Observo las estanterías llenas de libros que nunca me he molestado en leer, perfectamente colocados.

En el otro sofá, el más grande, está Andrés, leyendo un diario de mi tía busabuela con cierto aire nervioso.

No se por qué, pero sonrío al verle así. Es gracioso, después de todo, que comparta habitación con el demente de mi padre.

–Hola, amor– dice Lina, haciéndole levantar la cabeza y dirigir su mirada hacia nosotras.

Mi hermana le da un beso en la mejilla a la vez que él me observa con esos ojos celestes envidiables. ¿Qué pasaría si se los arrancase y los pusiera sobre los míos?

–Hola– responde él, respirando hondo y volviendo a su lectura.

–Si no me equivoco, esos diarios están escritos en catalán– digo, sentándome al lado de Andrés, como mi hermana.

–Es complicado leerlo siendo yo de Madrid, pero Carolina me enseñó cosas cuando nos mudamos juntos. Chapurreo un poco. Aunque esto– dice, señalando el diario– está escrito como el culo.

–Como se habla, está escrito– río–. Es de 1912, no había reglas ortográficas todavía, por lo que la gente escribía como le sonaba.

Me doy cuenta del ceño fruncido de mi hermana cuando carraspea.

–¿Qué?– espeto, mirándola confusa.

Bufa y deja de mirarme. ¿Qué he hecho?

–El Archiduque Luis Salvador de Austria es el tema principal de esta mujer. Desde que he empezado, en mil novecientos nueve, está hablando de él, cuando vio su coche pasar por esta misma calle. Dice que no había otra casa que esta por aquellos tiempos y que ella asegura que le guiñó un ojo, estando sola con nueve años jugando en la calle con la grava que tenía el suelo. Estaba como loca con él, de verdad.

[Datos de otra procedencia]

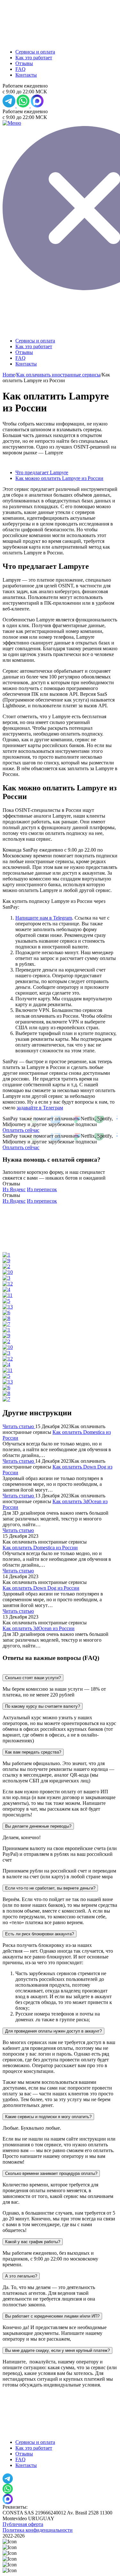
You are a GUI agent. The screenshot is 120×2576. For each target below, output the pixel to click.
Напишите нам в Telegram (43, 918)
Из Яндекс (14, 1189)
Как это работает (33, 57)
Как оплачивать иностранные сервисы (58, 374)
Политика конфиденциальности (38, 2530)
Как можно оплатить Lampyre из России (59, 478)
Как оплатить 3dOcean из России (39, 1628)
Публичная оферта (23, 2524)
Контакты (26, 75)
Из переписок (42, 1189)
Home (9, 374)
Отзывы (24, 63)
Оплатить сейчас (21, 1130)
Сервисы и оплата (35, 52)
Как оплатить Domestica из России (40, 1547)
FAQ (20, 69)
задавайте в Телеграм (40, 1107)
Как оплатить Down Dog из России (41, 1588)
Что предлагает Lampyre (41, 472)
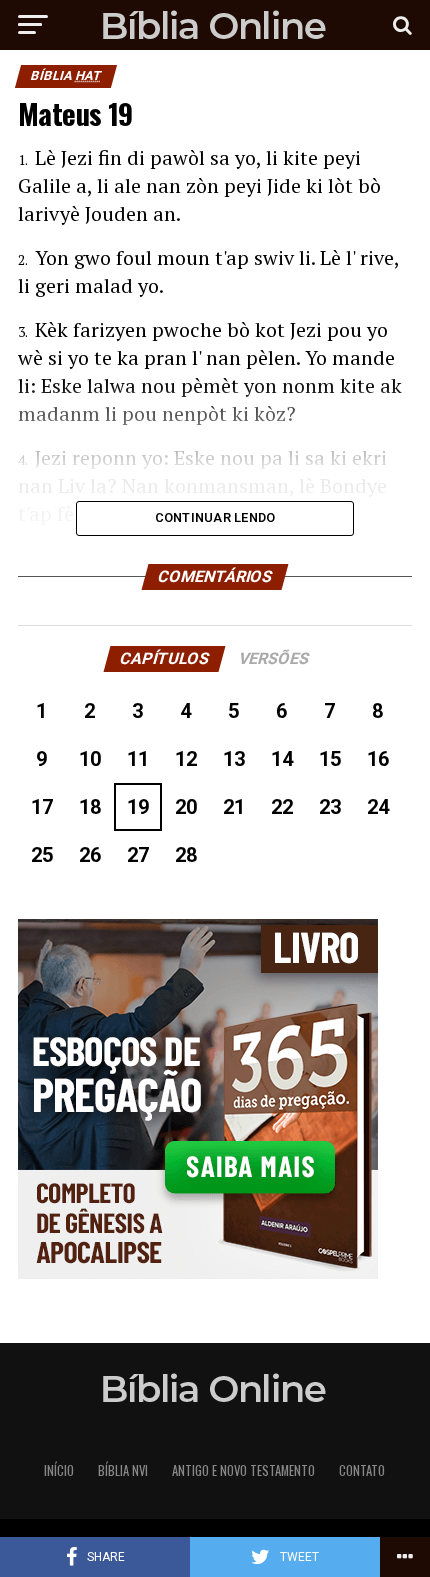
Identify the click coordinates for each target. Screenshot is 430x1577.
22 (282, 807)
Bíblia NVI (123, 1470)
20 (186, 807)
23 (330, 807)
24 (378, 807)
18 (90, 807)
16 (378, 759)
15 (330, 759)
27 (138, 855)
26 (90, 855)
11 (138, 759)
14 (282, 759)
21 (234, 807)
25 (42, 855)
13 (234, 759)
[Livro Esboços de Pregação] (215, 1100)
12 (186, 759)
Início (59, 1470)
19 (138, 807)
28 (186, 855)
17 (42, 807)
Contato (362, 1470)
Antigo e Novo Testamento (243, 1470)
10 (90, 759)
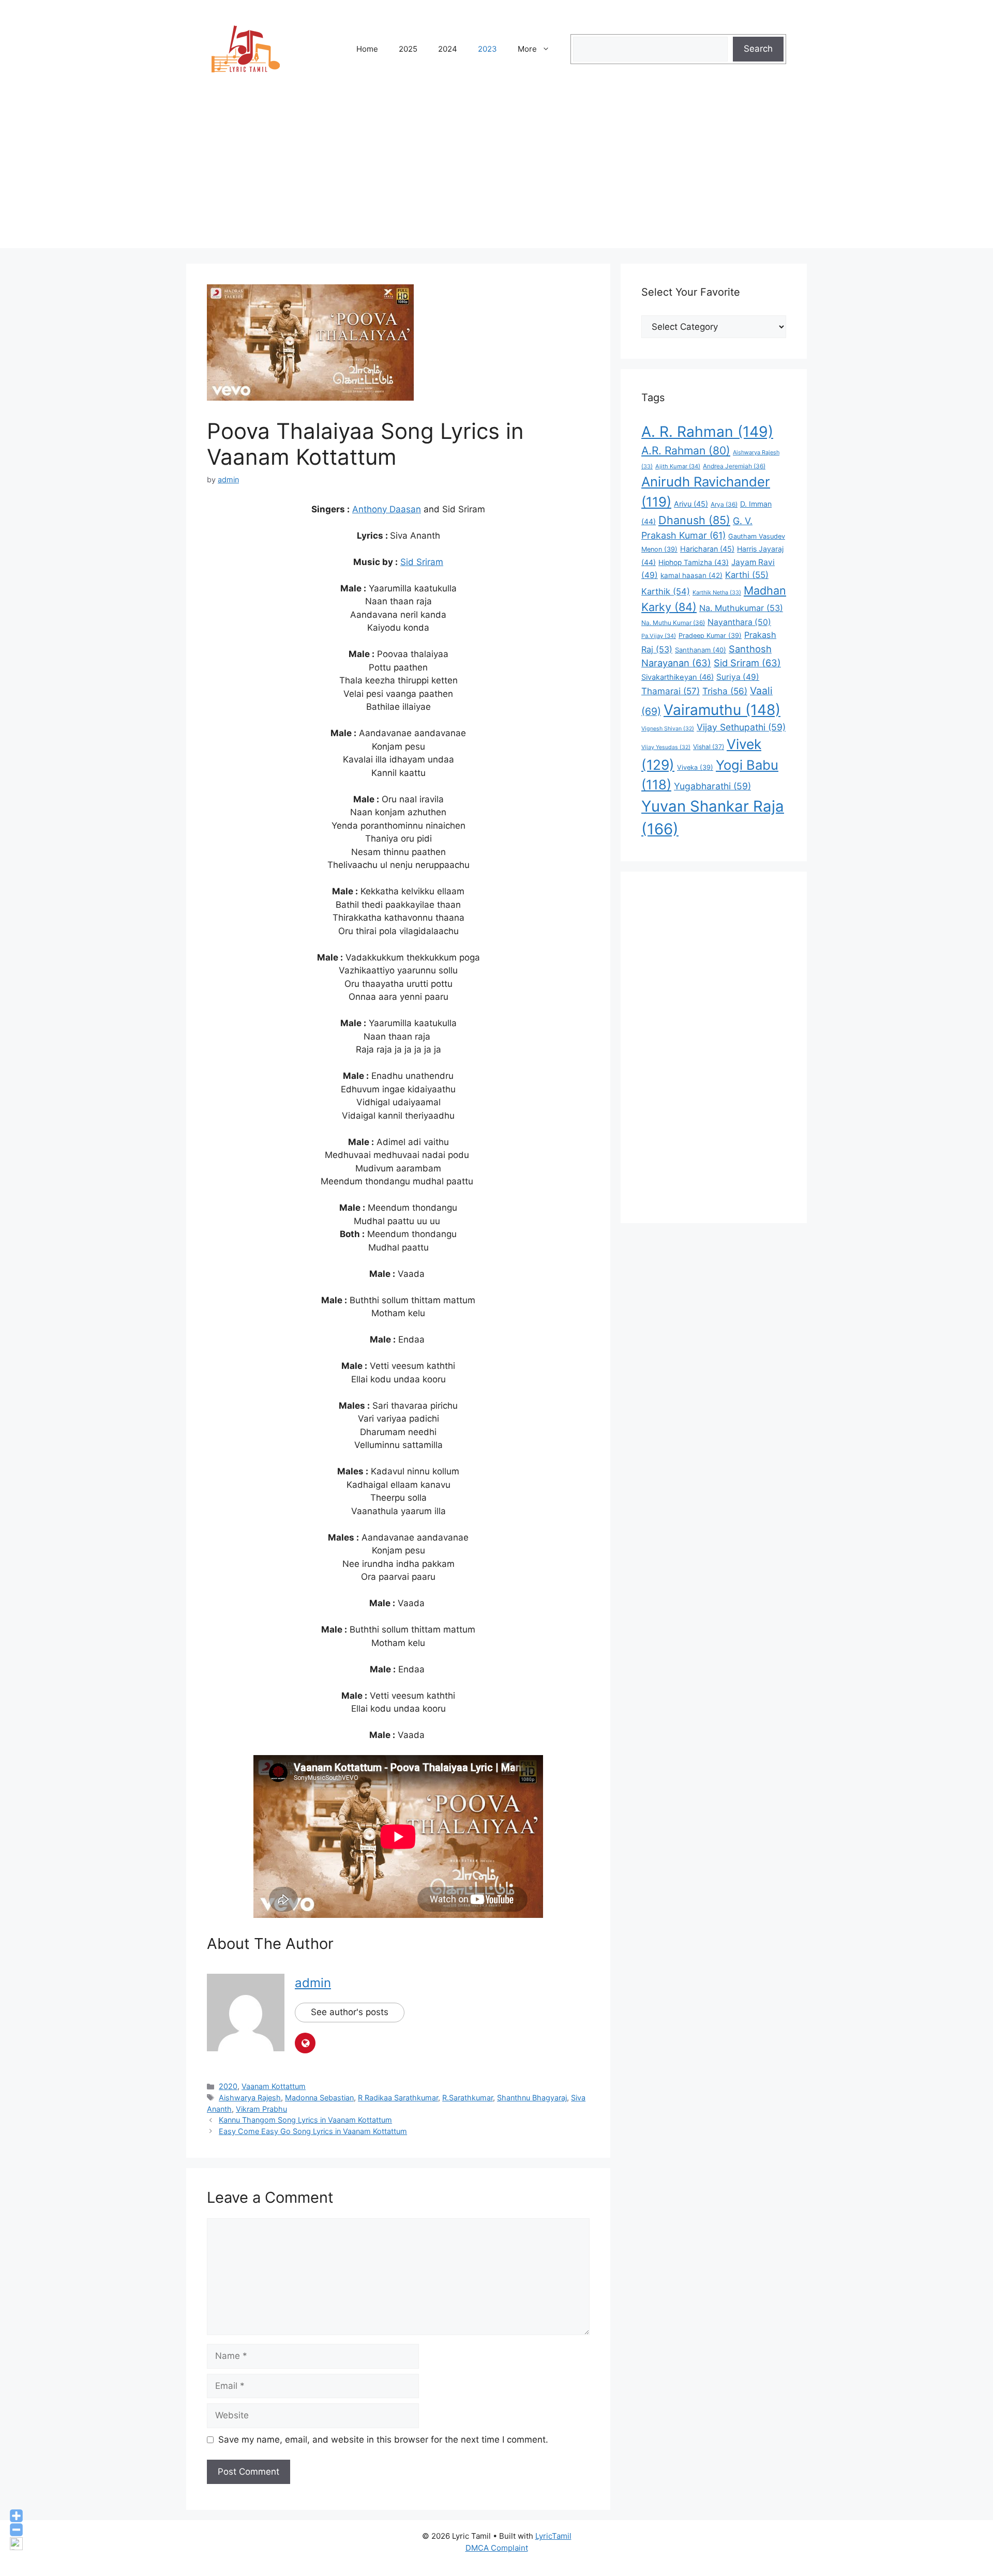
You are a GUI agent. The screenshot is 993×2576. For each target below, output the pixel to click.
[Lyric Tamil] (245, 48)
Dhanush (694, 520)
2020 (228, 2086)
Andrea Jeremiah (734, 466)
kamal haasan (691, 575)
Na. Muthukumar (741, 608)
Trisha (724, 690)
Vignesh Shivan (667, 728)
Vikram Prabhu (261, 2109)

Sonrío. Tiene razón. La loca enamorada del archiduque de Austria que nunca se casó, esperanzada de encontrarse con él en los cielos y entregarle su virginidad.

Y luego la más loca que ha vivido en esta casa soy yo.

–¿Podéis dejar este rollito?– grita Lina, alarmando incluso a mi padre, que deja de toquetear su televisión.

–¿Qué rollito?– decimos a la vez Andrés y yo, mirándola atónitos.

–¡Joder! ¡Ese! Miradita, sonrisa, miradita, sonrisa... Y así sucesivamente.

–¿Se puede saber qué dices?– pregunto, rascándome la nariz.

–¿Ves? ¡Te rascas la nariz! ¡Y ahora te subes las gafas y te colocas el pelo! ¡Eso siempre lo haces!

–¡Claro que siempre lo hago! Es mi vicio.

–Mira, no sé qué tenéis vosotros dos, pero no me gusta ni un pelo. Y dejad de hacer el idiota, no soy la única que se ha dado cuenta– grita, levantándose, con los ojos llorosos.

¿Se puede saber qué le pasa?

Mi madre apaga la aspiradora y mi hermana aprovecha para ir al recibidor y dejarnos a solas con mi padre.

Oigo como se queja, como siempre, haciéndose la víctima.

Me encantaría saber a qué se refiere.